M.GÜDEN: Duymamaya başladığınız ilk günlerde yüreğinizde duyduklarınızı bizimle paylaşmak ister misiniz?

Ş.İŞLEYEN: Çok zor bir durum tabi. Dünyanız yıkılıyor. Sağ kulağımı kaybettiğimde, sol kulağım işittiği için farkına varamamıştım olayın ciddiyetinin. Ama her ikisi de olmayınca, size söylenenleri, rüzgârı, ezanı, çocuklarınızın sesini duymayınca daha iyi anlıyorsunuz nimetin büyüklüğünü. 2012’de ameliyat olduğumdan beridir beynimde hiç durmadan var olan çınlama ve uğultu sesi kalmıştı geriye. Başka bir ses duymayınca o çınlamaların bir ormandaki kuş cıvıltıları olduğuna, uğultularınsa Kâbe imamlarının dilinden dökülen Kur’an-ı Kerim kıraati olduğuna kendinizi inandırıyorsunuz. Sonra doktorların stetoskopla duydukları şah damarınızdaki akışı ve kalbinizin sesini duymaya başlıyorsunuz. İşitme cihazı takılıp dışardan ses akışı başlayınca o sesler tekrar kayboluyor, iki arada bir derede kalıyorsunuz tabiri caizse. Her duyumuz biz farkında olmadan çalışıyor ve bize hizmet ediyor. Bizler onların birinin dahi şükrünü eda edemiyoruz, bunu kaybedince anlıyorsunuz.

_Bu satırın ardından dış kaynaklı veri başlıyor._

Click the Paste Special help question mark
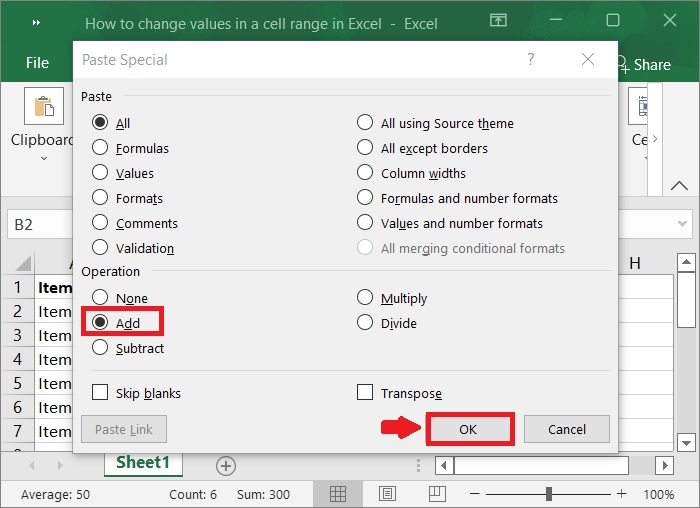This screenshot has height=508, width=700. [x=531, y=60]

M.GÜDEN: Birden bire duyamamanın eserlerinize yansıması nasıl oldu?

Ş.İŞLEYEN: Şimdilik doğrudan bir yansıması olup olduğunu kestirmek güç. Çünkü henüz üç ay oldu. Ama şunu söyleyebilirim. Şiirlerimdeki, naatlarımdaki ve münacaatlarımdaki yakarışlarım, dualarım; daha içten ve samimi oldu bana göre.

M.GÜDEN: Okurlarınıza vereceğiniz bir müjde var mı? Mesela yeni bir roman dosyası oluşturdunuz mu?

Ş.İŞLEYEN: Evet. Üzerinde çalıştığım iki dosya var şu an. Dediğim gibi roman üzerinde çok araştırılması, okunması ve bilgi birikimi olunması gereken bir tür. Onun için ince eleyip sık dokuyorum diyebilirim. Pîrahen’de gömlekti anlatıcı. Rammah’ta rüzgâr yani hava, Buğlem’de de suydu. Toprak ve ateş için yaşamış iki büyük insanın hayatını yazıyorum ayrı ayrı. Yakın zamanda çıkacağını düşünmüyorum ve kimler olduğu da sürpriz olsun. Ama bu yılsonunda inşallah öykülerimi derleyip bir hikâye kitabı çıkartabileceğimi söyleyeyim şimdilik.